Submitted to: Small Ruminant Research
Publication Type: Peer Reviewed Journal
Publication Acceptance Date: 4/5/2004
Publication Date: 7/1/2004
Citation: Luo, J., Goetsch, A.L., Nsahlai, I.V., Sahlu, T., Ferrell, C.L., Owens, F.N., Galyean, M.L., Moore, J.E., Johnson, Z.B. 2004. Metabolizable protein requirements for maintenance and gain of growing goats. Small Ruminant Research. 53:309-326.
Interpretive Summary: Using a database of treatment mean observations from reports with growing goats, along with feedstuff crude protein degradation properties, metabolizable protein (MP) requirements were determined by regressing MP intake (MPI) against average daily gain (ADG). The MP requirement for maintenance was 3.07 g/kg BW0.75, and the MP requirement for body weight (BW) gain of meat goats was 0.404 g/g ADG and that for dairy and indigenous goats was 0.290 g/g ADG. Because of the large number of observations on which these estimates are based, they seem useful in determining diet composition for growing goats as well as predicting performance. However, because MPI may not have in all instances been more limiting to growth than metabolizable energy intake, it seems appropriate to consider the estimates as maximum requirements rather than averages and, relatedly, that supplying additional MPI as a safety factor is unwarranted.
Technical Abstract: A database of 349 treatment mean observations, representing 3404 goats from 73 publications between 1973 and 2003, was used to determine metabolizable protein (MP) requirements for maintenance (MPm) and growth (MPg) of goats.
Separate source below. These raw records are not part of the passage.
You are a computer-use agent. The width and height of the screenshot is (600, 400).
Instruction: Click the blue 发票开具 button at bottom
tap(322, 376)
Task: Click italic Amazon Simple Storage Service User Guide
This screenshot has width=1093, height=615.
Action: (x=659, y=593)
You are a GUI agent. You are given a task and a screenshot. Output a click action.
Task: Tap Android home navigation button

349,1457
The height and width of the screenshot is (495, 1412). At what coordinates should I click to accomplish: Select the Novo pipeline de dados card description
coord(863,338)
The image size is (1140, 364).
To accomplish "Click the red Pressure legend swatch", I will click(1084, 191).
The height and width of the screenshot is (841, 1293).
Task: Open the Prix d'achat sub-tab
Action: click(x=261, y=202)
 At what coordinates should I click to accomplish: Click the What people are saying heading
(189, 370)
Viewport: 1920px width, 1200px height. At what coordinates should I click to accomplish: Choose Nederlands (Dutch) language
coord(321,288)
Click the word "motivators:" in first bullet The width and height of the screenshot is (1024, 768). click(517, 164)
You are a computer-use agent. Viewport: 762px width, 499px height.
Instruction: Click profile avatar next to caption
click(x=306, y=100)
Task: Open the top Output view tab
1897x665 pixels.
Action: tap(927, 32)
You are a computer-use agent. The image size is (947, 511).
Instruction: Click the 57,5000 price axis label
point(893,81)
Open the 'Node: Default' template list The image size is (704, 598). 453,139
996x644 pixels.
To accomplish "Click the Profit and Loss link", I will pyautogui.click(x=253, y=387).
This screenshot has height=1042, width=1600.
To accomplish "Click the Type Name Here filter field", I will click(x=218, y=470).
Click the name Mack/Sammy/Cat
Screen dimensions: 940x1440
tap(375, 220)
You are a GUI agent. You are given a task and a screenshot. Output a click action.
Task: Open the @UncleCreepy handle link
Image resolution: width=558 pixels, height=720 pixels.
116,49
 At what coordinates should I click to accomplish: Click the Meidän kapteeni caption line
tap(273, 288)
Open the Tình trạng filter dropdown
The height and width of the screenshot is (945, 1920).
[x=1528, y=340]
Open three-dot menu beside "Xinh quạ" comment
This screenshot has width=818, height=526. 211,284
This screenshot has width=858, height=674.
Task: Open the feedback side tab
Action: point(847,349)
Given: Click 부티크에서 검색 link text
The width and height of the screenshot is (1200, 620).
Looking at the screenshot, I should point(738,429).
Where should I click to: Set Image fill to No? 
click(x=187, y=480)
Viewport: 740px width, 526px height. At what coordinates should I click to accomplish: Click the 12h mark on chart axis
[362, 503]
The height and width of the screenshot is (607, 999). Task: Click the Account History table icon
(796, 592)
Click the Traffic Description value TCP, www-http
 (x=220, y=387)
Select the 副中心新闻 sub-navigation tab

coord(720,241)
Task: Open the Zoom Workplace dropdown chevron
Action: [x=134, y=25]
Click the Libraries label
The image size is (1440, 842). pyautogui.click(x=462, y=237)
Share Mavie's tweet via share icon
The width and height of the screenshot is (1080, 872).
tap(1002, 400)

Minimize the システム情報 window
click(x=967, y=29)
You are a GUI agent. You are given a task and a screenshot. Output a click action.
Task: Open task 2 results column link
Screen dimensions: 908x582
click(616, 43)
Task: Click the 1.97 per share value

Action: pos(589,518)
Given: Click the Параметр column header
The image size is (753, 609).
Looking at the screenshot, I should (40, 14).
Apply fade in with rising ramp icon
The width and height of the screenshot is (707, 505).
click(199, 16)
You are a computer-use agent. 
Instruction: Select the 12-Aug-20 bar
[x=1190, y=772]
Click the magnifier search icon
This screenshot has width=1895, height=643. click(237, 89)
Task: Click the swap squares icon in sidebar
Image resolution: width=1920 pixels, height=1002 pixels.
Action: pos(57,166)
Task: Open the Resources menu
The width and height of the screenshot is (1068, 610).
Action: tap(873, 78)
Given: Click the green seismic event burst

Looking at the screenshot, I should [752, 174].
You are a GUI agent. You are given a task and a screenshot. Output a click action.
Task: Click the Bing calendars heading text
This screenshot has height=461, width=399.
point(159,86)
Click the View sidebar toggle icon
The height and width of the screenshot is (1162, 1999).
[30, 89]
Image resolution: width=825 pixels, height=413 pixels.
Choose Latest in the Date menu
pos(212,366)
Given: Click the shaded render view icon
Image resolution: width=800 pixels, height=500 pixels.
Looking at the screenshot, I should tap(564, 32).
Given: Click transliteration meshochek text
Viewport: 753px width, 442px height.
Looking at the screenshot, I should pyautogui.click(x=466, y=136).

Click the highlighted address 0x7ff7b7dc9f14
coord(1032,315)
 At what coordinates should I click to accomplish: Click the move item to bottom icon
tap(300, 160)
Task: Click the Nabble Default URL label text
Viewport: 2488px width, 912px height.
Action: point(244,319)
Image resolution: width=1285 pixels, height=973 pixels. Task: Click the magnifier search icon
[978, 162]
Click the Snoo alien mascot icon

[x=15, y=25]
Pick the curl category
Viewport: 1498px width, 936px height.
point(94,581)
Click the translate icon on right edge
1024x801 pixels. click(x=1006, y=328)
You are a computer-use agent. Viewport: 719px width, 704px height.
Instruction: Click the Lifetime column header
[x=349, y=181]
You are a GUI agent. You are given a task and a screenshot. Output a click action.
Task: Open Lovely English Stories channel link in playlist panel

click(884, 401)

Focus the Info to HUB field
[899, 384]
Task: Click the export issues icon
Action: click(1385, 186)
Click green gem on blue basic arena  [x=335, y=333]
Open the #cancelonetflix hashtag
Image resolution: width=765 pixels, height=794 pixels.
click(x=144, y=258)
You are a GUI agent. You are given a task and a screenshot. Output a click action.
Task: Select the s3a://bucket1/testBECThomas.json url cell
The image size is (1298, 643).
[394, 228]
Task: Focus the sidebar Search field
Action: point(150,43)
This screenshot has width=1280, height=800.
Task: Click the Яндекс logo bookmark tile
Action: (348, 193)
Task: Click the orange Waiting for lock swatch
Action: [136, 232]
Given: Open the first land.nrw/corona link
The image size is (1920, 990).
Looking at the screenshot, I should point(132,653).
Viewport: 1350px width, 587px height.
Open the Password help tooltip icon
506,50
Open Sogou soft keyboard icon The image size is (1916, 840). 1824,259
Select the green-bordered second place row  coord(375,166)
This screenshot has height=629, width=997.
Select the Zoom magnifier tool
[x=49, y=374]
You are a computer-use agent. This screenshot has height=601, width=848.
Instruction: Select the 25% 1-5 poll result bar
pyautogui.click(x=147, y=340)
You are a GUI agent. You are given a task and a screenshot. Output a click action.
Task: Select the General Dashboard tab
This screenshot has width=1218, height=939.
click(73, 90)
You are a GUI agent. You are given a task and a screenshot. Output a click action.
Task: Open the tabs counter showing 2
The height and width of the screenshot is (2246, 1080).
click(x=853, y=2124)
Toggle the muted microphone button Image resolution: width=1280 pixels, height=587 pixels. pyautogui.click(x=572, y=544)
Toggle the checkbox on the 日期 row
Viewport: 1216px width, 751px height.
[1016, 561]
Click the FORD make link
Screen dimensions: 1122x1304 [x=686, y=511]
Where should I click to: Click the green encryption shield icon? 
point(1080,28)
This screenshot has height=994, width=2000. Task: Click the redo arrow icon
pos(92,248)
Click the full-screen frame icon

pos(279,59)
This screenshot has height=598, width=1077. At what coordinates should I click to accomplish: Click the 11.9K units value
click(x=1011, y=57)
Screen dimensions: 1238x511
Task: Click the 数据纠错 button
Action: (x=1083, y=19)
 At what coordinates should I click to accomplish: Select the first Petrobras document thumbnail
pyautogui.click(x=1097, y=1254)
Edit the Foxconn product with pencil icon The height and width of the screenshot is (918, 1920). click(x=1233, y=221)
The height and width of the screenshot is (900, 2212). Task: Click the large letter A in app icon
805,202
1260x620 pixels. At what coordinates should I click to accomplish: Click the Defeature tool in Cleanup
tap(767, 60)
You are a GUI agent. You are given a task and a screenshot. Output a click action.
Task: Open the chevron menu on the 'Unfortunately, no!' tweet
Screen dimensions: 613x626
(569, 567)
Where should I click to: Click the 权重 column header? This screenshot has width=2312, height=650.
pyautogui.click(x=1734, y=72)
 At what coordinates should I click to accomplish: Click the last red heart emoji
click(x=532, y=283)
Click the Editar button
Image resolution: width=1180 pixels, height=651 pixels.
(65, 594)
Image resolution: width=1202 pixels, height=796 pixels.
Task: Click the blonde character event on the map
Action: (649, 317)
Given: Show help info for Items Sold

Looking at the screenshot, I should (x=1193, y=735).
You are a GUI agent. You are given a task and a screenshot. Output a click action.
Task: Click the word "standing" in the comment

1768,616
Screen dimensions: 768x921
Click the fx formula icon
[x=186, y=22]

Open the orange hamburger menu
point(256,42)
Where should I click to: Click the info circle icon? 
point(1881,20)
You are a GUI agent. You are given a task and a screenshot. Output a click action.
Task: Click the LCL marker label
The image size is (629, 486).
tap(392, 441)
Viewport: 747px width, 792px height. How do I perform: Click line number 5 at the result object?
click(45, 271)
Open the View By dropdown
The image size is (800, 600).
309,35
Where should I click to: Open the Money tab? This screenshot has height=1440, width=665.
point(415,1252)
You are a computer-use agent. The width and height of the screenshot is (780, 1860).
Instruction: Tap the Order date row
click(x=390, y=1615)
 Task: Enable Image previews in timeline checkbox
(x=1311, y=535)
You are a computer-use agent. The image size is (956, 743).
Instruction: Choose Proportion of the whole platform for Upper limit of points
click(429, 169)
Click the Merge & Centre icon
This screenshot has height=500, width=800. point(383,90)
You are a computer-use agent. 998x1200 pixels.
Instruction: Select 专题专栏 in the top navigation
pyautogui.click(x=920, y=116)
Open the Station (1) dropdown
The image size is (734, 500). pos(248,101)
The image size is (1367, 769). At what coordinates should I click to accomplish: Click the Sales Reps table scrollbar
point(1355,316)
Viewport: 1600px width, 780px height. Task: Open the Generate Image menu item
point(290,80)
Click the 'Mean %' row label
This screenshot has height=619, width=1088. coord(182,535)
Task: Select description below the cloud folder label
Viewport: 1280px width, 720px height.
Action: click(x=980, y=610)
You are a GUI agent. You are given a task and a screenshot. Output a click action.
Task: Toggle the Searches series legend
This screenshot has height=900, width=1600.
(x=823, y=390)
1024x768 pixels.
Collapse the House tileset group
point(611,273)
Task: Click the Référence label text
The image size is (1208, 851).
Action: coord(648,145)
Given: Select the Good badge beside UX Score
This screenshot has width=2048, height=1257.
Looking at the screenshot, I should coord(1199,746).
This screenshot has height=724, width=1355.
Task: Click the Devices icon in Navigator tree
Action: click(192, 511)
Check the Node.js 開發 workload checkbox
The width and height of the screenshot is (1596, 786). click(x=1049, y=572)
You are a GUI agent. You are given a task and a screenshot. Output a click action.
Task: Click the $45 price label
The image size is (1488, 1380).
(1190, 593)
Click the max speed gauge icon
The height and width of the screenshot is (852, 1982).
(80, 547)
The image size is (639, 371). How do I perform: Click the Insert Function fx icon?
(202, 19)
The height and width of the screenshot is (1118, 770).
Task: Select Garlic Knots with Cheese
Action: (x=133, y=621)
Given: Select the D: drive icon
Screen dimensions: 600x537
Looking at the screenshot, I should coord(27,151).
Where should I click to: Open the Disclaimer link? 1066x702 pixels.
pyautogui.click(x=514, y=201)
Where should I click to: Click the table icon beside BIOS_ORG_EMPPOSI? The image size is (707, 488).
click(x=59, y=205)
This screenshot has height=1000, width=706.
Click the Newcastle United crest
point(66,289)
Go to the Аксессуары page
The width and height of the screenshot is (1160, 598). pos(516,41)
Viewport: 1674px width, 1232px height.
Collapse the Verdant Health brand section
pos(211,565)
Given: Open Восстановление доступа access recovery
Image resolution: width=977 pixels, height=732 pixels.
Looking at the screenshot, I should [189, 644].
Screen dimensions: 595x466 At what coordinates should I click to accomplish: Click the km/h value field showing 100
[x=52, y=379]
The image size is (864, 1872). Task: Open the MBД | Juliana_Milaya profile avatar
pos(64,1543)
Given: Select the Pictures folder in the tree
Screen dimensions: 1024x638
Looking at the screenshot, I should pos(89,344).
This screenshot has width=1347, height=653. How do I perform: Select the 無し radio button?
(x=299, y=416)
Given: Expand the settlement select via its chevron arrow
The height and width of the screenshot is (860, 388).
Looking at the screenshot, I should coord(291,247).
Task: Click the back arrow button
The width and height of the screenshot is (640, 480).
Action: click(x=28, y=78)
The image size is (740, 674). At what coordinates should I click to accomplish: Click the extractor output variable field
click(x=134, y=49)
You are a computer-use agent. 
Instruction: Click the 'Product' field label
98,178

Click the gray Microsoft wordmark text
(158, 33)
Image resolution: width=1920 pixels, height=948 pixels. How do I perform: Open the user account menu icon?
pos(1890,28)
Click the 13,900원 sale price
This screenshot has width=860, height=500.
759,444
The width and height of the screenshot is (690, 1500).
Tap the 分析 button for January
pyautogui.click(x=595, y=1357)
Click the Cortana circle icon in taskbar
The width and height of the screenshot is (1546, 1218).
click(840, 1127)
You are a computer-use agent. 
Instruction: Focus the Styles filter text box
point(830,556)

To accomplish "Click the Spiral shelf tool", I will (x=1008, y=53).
Published CP degradation properties of feedstuffs and proportions of dietary ingredients were used to estimate MP intake (MPI, g/day), which was regressed against ADG, with both variables scaled by BW0.75. Goats were classified as meat (>/_50% Boer; 60 observations), dairy (selected for milk production; 129 observations) and indigenous (160 observations) biotypes. Because of differences (P < 0.01) among biotypes in slopes, separate regressions were initially performed'meat: MPI = 2.55 (S.E. = 0.360) + (0.441 (S.E. = 0.0276) x ADG) (n = 58; R2 = 0.82); dairy: MPI = 2.83 (S.E. = 0.344) + (0.299 (S.E. = 0.0238) x ADG) (n = 123; R2 = 0.57); and indigenous: MPI = 3.23 (S.E. = 0.212) + (0.281 (S.E. = 0.0304) x ADG) (n = 152; R2 = 0.36). Intercepts did not differ among biotypes (P = 0.37), but the slope for meat goats differed (P < 0.01) from those for dairy and indigenous goats; therefore, data sets for dairy and indigenous goats were pooled and split into development (n = 150) and evaluation (n = 125) subsets. Using the equation derived from the development data subset for dairy and indigenous goats (i.e., MPI = 3.14 (S.E. = 0.189) + (0.285 (S.E. = 0.0168) x ADG) (n = 144; R2 = 0.67)), MPI for the evaluation subset was predicted; regressing observed against predicted MPI of the evaluation data subset resulted in an intercept and slope not different from 0 and 1, respectively (P > 0.05). The equation from the development subset for dairy and indigenous goats was compared with the equation from the meat goat data set; there was a difference (P < 0.01) in slopes but not in intercepts (P = 0.25). Therefore, a dummy variable (D = 1 for meat goats and 0 otherwise) was used to develop a common intercept equation: MPI = 3.07 (S.E. = 0.165) + (0.290 (S.E. = 0.0150) x ADG) + (0.114 (S.E. = 0.0162) x D x ADG) (n = 202; R2 = 0.75). In conclusion, based on regression of MPI against ADG, MPm was 3.07 g/kg BW0.75 for all biotypes of growing goats, and MPg was 0.404 and 0.290 g/g ADG for meat and other (dairy and indigenous) goats, respectively.